Use of standing low-field magnetic resonance imaging to assess oblique distal sesamoidean ligament desmitis in three Thoroughbred racehorses

Fumiaki MIZOBE 1,*, Jun OKADA 1, Yuta SHINZAKI 1, Motoi NOMURA 1, Tomohiro KATO 1, Kazutaka YAMADA 2, Mathieu SPRIET 3
PMCID: PMC5059375  PMID: 27320360

Abstract

Desmitis of the oblique distal sesamoidean ligaments (ODSL) is caused by hyperextension of the metacarpophalangeal/metatarsophalangeal joint and has been described as a significant cause of lameness in racehorses. In this study, three Thoroughbred racehorses (age range: 3–6 years) were diagnosed with desmitis of the forelimb ODSL using standing low-field magnetic resonance imaging (sMRI). Radiography and ultrasonography were inconclusive with regard to a definitive diagnosis. For all horses, the sMRI characteristics included increased signal intensity within the medial ODSL on T1-weighted gradient echo, T2-weighted fast spin echo and short tau inversion recovery fast spin echo images, which use a fat suppression technique. Effusion of the digital flexor tendon sheath was also clearly visible on sMRI. Following rest and controlled exercise for roughly 3 months, two horses successfully returned to racing within 5 months. Our findings support the use of sMRI for diagnosing ODSL injuries in Thoroughbred racehorses.
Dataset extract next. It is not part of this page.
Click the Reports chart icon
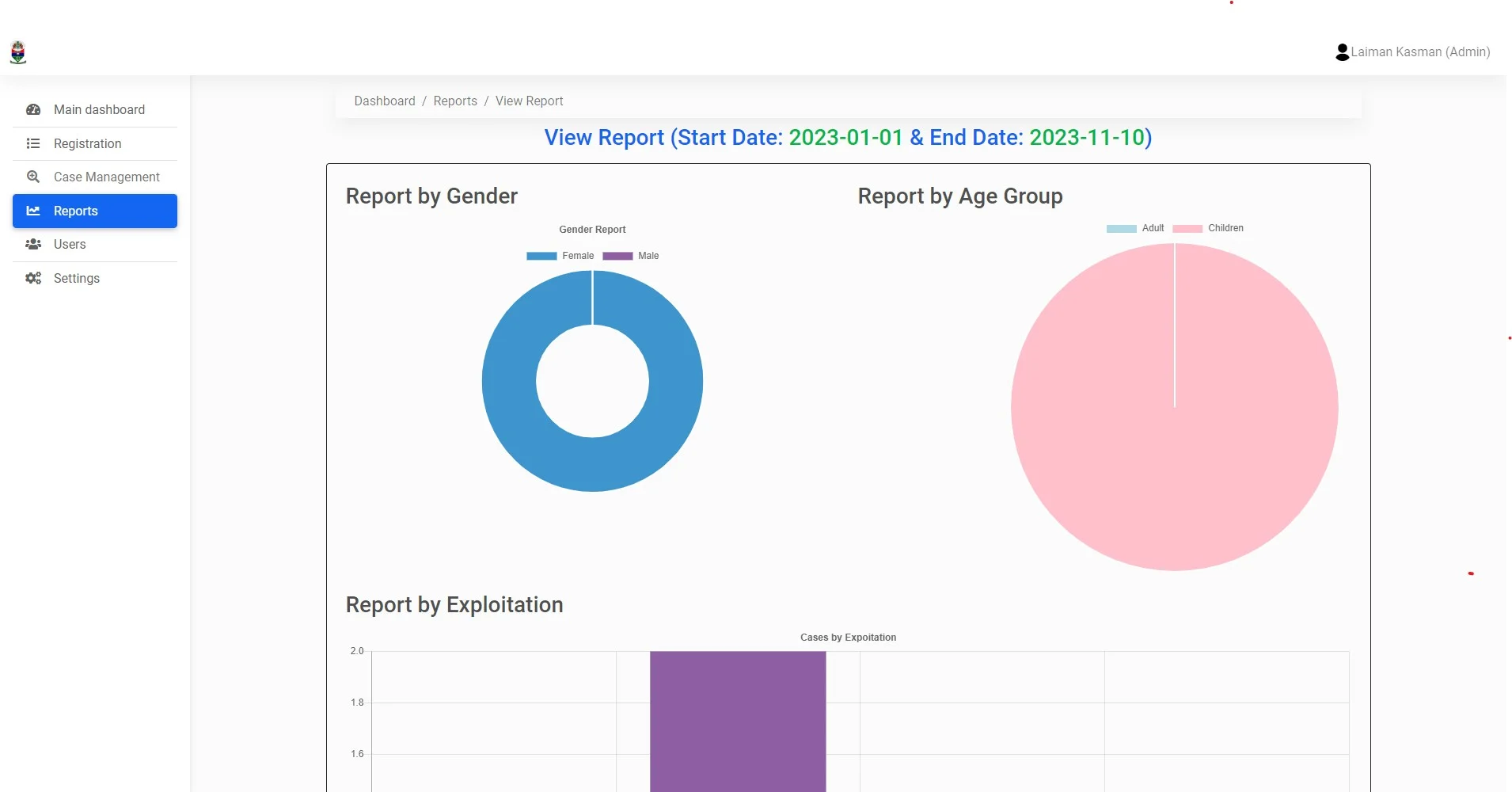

Keywords: desmitis, magnetic resonance imaging, oblique distal sesamoidean ligament, racehorse


Overextension of the metacarpophalangeal/metatarsophalangeal (MCP/MTP) joint during high speed exercise is known to pose a risk of musculoskeletal injury in racehorses [1]. Different components of the MCP/MTP joint, such as the third metacarpal/metatarsal bones, first phalangeal bones and surrounding ligaments and tendons, are prone to damage. The straight, paired oblique, paired cruciate and paired short distal sesamoidean ligaments act as part of the suspensory apparatus and provide resistance to fetlock extension [7]. These distal sesamoidean ligaments (DSLs) connect the proximal sesamoid bones to the proximal and middle phalanges. All DSLs attach proximally to the base of the proximal sesamoid bones and the intersesamoidean ligament. The paired cruciate and paired short sesamoidean ligaments insert on the proximal phalanx. The paired oblique distal sesamoidean ligaments (ODSL) form a V-shape as they travel distally and axially to become a single band where they attach to a roughened area on the palmar/plantar aspect of the distal third of the proximal phalanx [3]. The pair of ODSL is important in limiting the rotation and abaxial movements of the MCP/MTP joint. The straight distal sesamoidean ligament (SDSL) inserts via the scutum medium on the proximal and palmar/plantar aspects of the middle phalanx [3, 4]. SDSL stabilizes MCP/MTP and proximal interphalangeal joints in a sagittal direction.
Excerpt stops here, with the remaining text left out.